Zac zoomed in on music until there was little else left in his field of vision. Julie and Doug insisted that he go to church and attend youth group, so he did, but other activities vanished. Gaming fell by the wayside; skateboarding disappeared from his routine. It became a fight to get him out of his room for dinner. Julie and Doug would find him at 3:00 a.m., 4:00 a.m. still awake, still playing guitar.

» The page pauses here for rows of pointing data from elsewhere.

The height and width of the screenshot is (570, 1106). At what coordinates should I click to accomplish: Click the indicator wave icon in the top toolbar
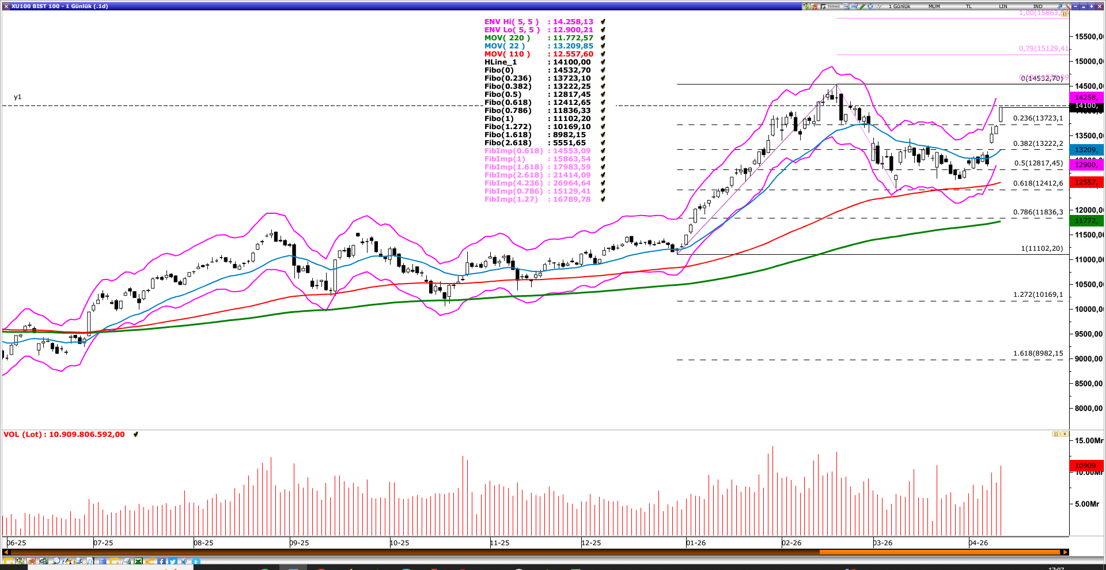click(878, 6)
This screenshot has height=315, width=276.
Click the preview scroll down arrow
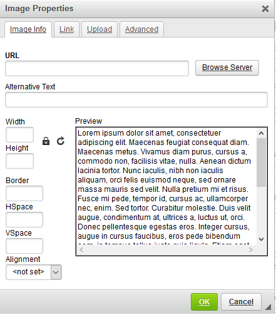point(261,239)
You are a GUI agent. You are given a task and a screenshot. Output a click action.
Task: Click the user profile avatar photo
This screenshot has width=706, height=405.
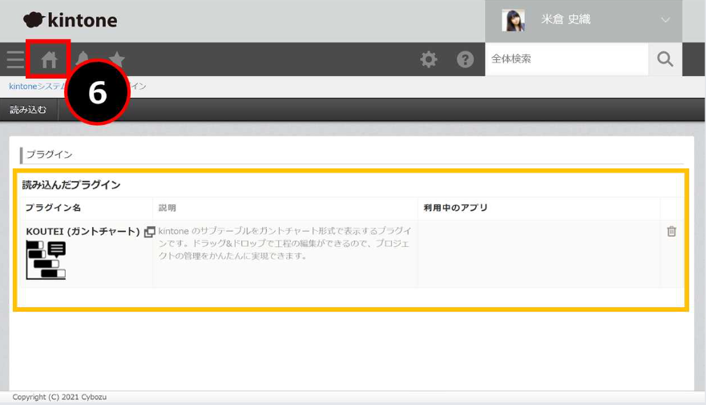pos(513,20)
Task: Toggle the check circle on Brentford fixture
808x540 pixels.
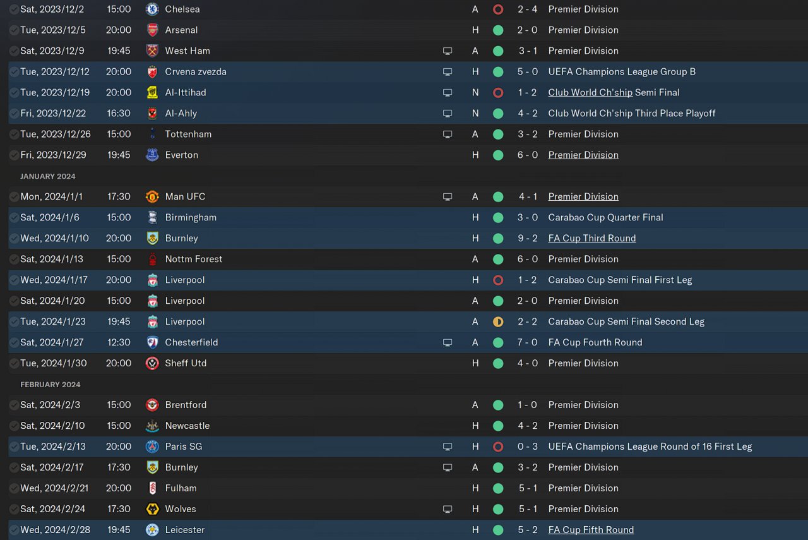Action: 14,405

He stopped inviting friends over, and he stopped seeking out social activities. He had other kids over to jam a couple of times, but it was a bust. The other kids weren’t serious enough; they just wanted to fool around. He joined a youth band at church, but that was no better. The other kids skipped practice or missed their notes. He switched to the adult worship band that performed during church services, but his role was restricted to quietly strumming in the background. When he grew frustrated with his inability to perform the fast—sometimes frantically paced—pieces he loved, he persuaded his family to switch to a more arts-focused congregation.
He started practicing four to six hours a day.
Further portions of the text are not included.